Deep Events and the CIA’s Global Drug Connection
Helliwell, Castle Bank, Bruce Rappaport, and BCCI
One of these mainstream figures was the mysterious E.P. Barry, an investor with both Helliwell and Rappaport. One of the very few things known about Barry is that he was in OSS during World War II, and that towards the end of the war Donovan appointed him head of OSS Counterintelligence (X-2) in Vienna.136 OSS X-2, or Counterintelligence, was the most secretive and highly classified of the OSS branches, and the one whose precise mission was to penetrate the German Sicherheitsdienst [SD].137
According to a 1946 OSS Report, “an equally interesting X-2 activity was the investigation of RSHA [SD] financial transactions” (Operation Safehaven).138 In the course of these investigations, the U.S. Third Army took an SD major “on several trips to Italy and Austria, and, as a result of these preliminary trips, over $500,000 in gold, as well as jewels, were recovered.”139 Some of the Nazi gold recovered under Barry’s supervision was subsequently used to finance U.S. intelligence operations in Germany in the immediate post-war years.

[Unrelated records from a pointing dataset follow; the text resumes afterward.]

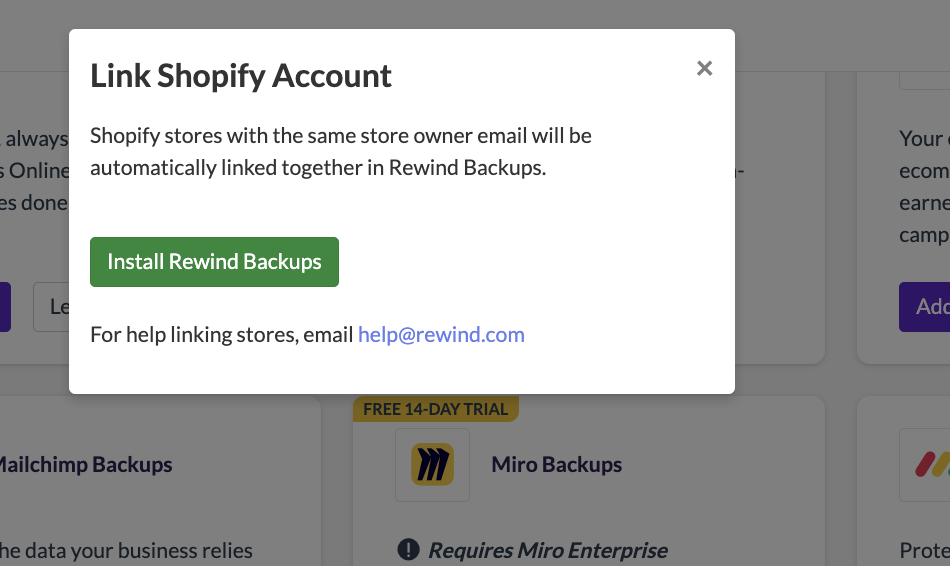950x566 pixels.
Task: Open the help@rewind.com email link
Action: 441,334
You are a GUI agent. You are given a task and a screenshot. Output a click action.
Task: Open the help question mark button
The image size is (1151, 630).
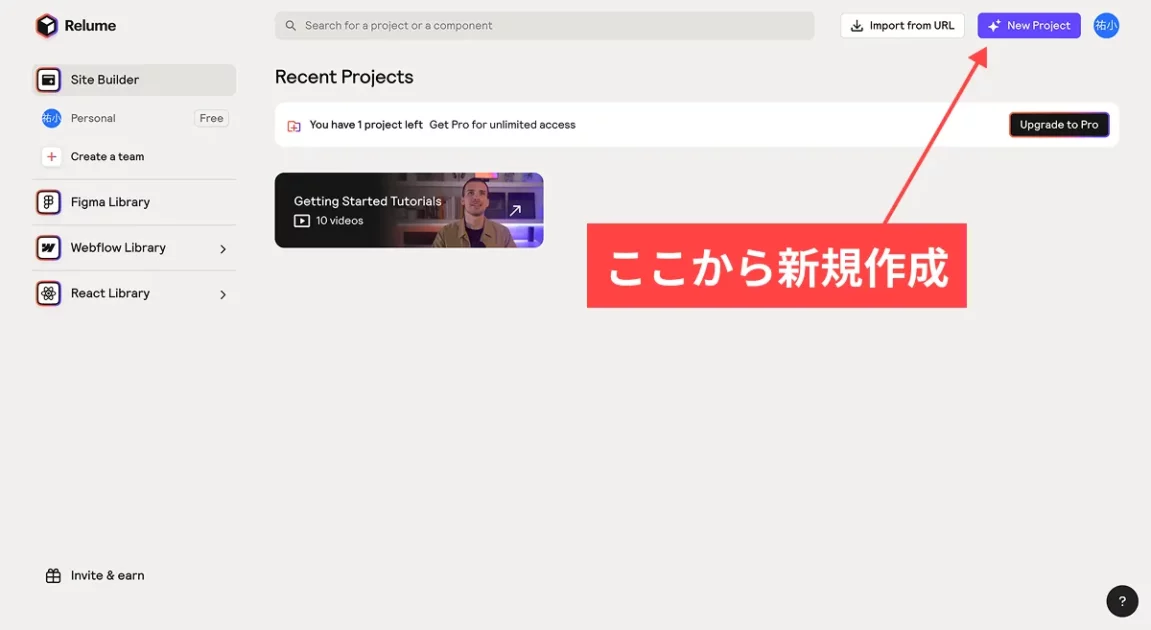[x=1122, y=601]
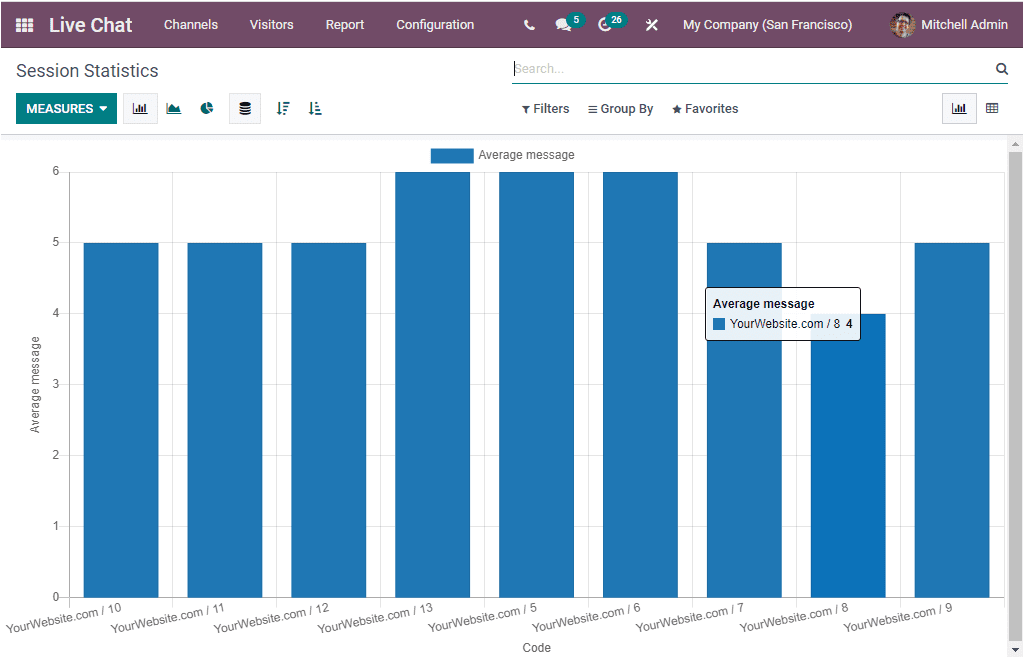Sort bars in ascending order

pyautogui.click(x=315, y=108)
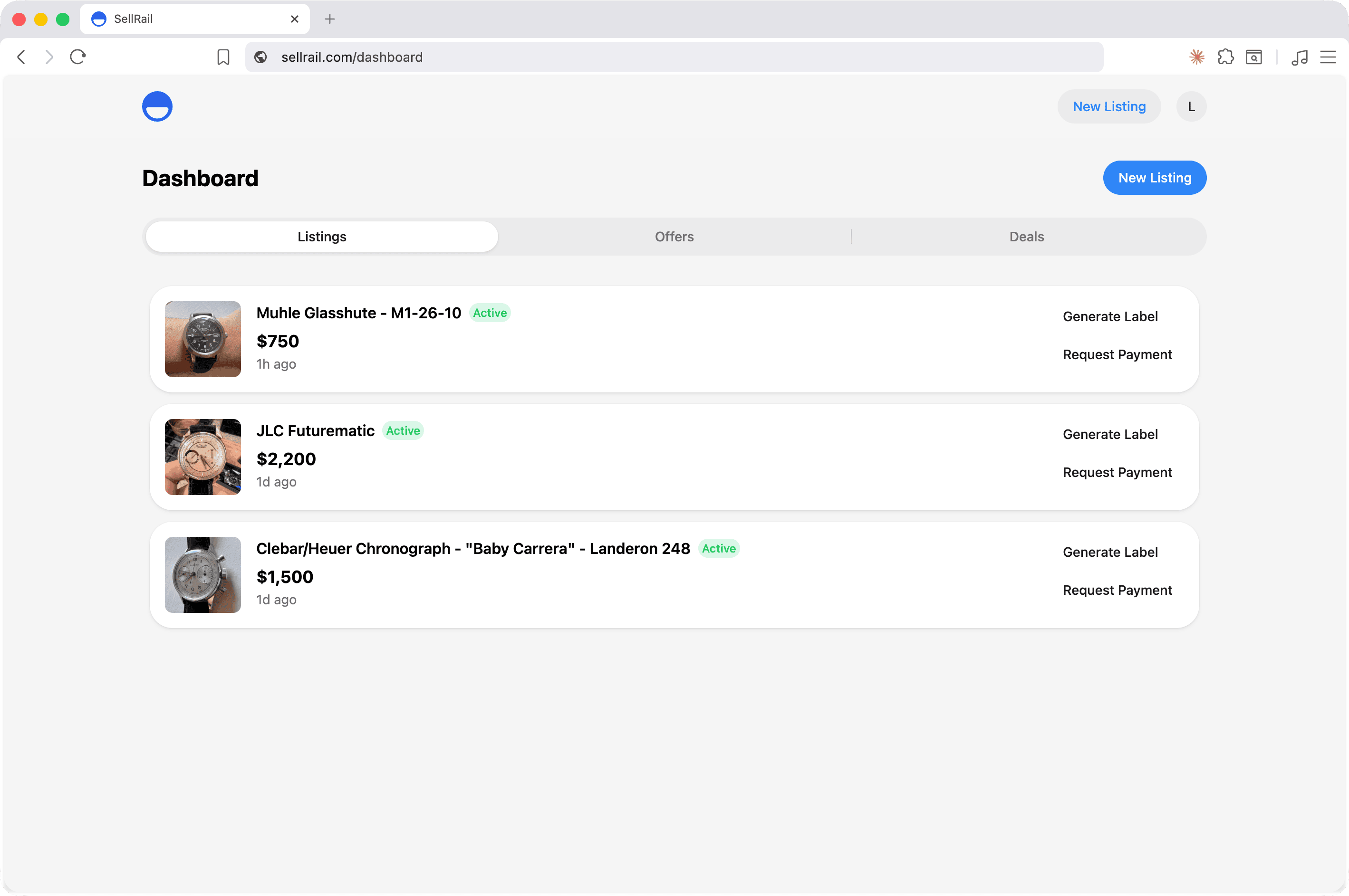Viewport: 1349px width, 896px height.
Task: Select the Listings tab
Action: point(322,237)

Barry, with this intriguing background, represents the continuity between the Helliwell intelligence-drug connection which flourished until 1972 (the year the IRS’s Operation Tradewinds began to investigate the Bank of Perrine) and the BCCI intelligence-drug connection which flourished after 1972 (the year BCCI was founded).

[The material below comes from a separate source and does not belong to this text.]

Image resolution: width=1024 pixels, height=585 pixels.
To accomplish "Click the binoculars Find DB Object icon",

Like Khashoggi before it, BCCI had the ability to broker Arab-Israeli-China arms deals, as well as its contacts to western intelligence and politicians. Indeed, the bank seems to have largely inherited Khashoggi’s function as an agent of influence in the Middle East and elsewhere after the United States, by the Corrupt Federal Practices Act of 1978, outlawed direct payments by U.S. corporations to foreign individuals.140
BCCI also inherited and vastly expanded Khashoggi’s use of money to influence and corrupt American politicians. BCCI’s Pakistani president, Agha Hasan Abedi, rescued Jimmy Carter’s Treasury Secretary Bert Lance from bankruptcy, and thereby developed a relationship with Carter himself.141
A Senate report on BCCI concluded that
BCCI’s systematically relied on relationships with, and as necessary, payments to, prominent political figures in most of the 73 countries in which BCCI operated. …The result was that BCCI had relationships that ranged from the questionable, to the improper, to the fully corrupt with officials from countries all over the world, including Argentina, Bangladesh, Botswana, Brazil, Cameroon, China, Colombia, the Congo, Ghana, Guatemala, the Ivory Coast, India, Jamaica, Kuwait, Lebanon, Mauritius, Morocco, Nigeria, Pakistan, Panama, Peru, Saudi Arabia, Senegal, Sri Lanka, Sudan, Suriname, Tunisia, the United Arab Emirates, the United States, Zambia, and Zimbabwe.142
And from two well-researched books by journalists from Time and the Wall Street Journal, we learn that among later highly-placed recipients of largesse from BCCI, its owners, and its affiliates, were
- Ronald Reagan’s Treasury Secretary James Baker, who declined to investigate BCCI;143 and
- Democratic Senator Joseph Biden and Republican Senator Orrin Hatch, the ranking members of the Senate Judiciary Committee, which declined to investigate BCCI.144
From the annex:
145 Olmsted’s intelligence connections dated back to wartime service on the staff of General Albert Wedemeyer in China, where he was in charge of clandestine operations and in that capacity worked with OSS. He was thus a senior figure in what I am tempted to call the OSS China connection, which united so many of the people who were prominent in Helliwell’s post-war global drug connection.
We have already mentioned Helliwell himself, who was head of the Special Intelligence branch of OSS in Kunming before he created Sea Supply Corp in Bangkok. Willis Bird was the deputy chief of OSS China and then became the most important figure in Sea Supply after Helliwell’s return in 1951 from Bangkok to America. C.V. Starr, later represented by Corcoran, opened his insurance empire in China to the creation of an OSS network outside the OSS-KMT cooperation agreement.
See Richard Harris Smith, OSS: The Secret History of America’s First Central Intelligence Agency (Berkeley: University of California Press, 1972), 267 (Starr), 273 (Bird), 326 (Helliwell).
But this is not the whole picture. Elsewhere I have dealt with the post-war activities of other members of the small OSS Detachment 202 under Paul Helliwell in Kunming:
- E. Howard Hunt
- Ray Cline
- Lou Conein
- John Singlaub
- Mitchell WerBell
All of these men went on to develop post-war connections for the CIA with drug-traffickers: Hunt in Mexico, Cline in Taiwan, Conein in Vietnam, WerBell in Laos, and Singlaub with the World Anti-Communist League which Hunt and Cline had helped to create (Scott, Drugs, Oil, and War, 20, 207).